Hazel Elizabeth Deborah Parker, known as Squeaky, says this:
I don’t have much work to do around the house like some girls. My mother does that. And I don’t have to earn my pocket money by hustling; George runs errands for the big boys and sells Christmas cards. And anything else that’s got to get done, my father does. All I have to do in life is mind my brother Raymond, which is enough.
So, what we know is that Squeaky's mother does not make her do any chores like most of the other mothers do with their daughters; her mother does them herself. She obviously does the chores in exchange for one job--taking care of her mentally challenged brother, Raymond.
You ask about the relationship between mother and daughter, and that is difficult to ascertain just by these two facts. Perhaps Squeaky's mother is incapable of taking care of Raymond, or perhaps she knows Squeaky is better suited to the task. Perhaps there is something more selfish or unkind involved, but that does not seem likely.
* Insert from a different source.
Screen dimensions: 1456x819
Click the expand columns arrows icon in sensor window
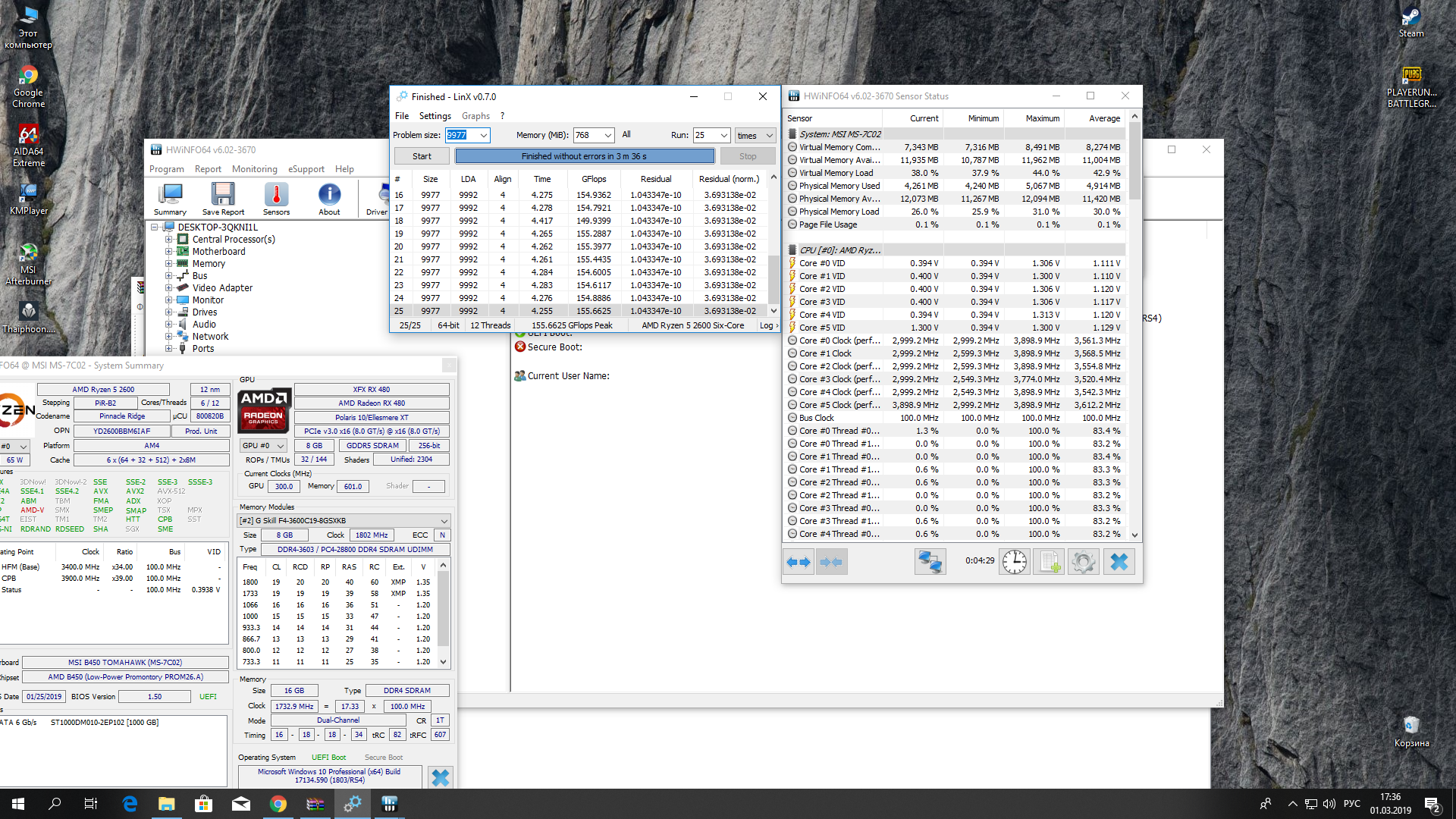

Whatever the reason for this kind of role reversal, it seems to suit Squeaky just fine. She has figured out a way to care for Raymond and truly seems to care about him. And, even with the difficult and time-consuming task of caring for Raymond, Squeaky finds the time and energy to do her own work and accomplish her own goals--with a positive attitude. However odd it may seem to us, her relationship with her mother seems perfectly acceptable to Squeaky. More importantly, the fact that the author reveals so little about Squeaky's mother suggests that it must not matter very much to the story.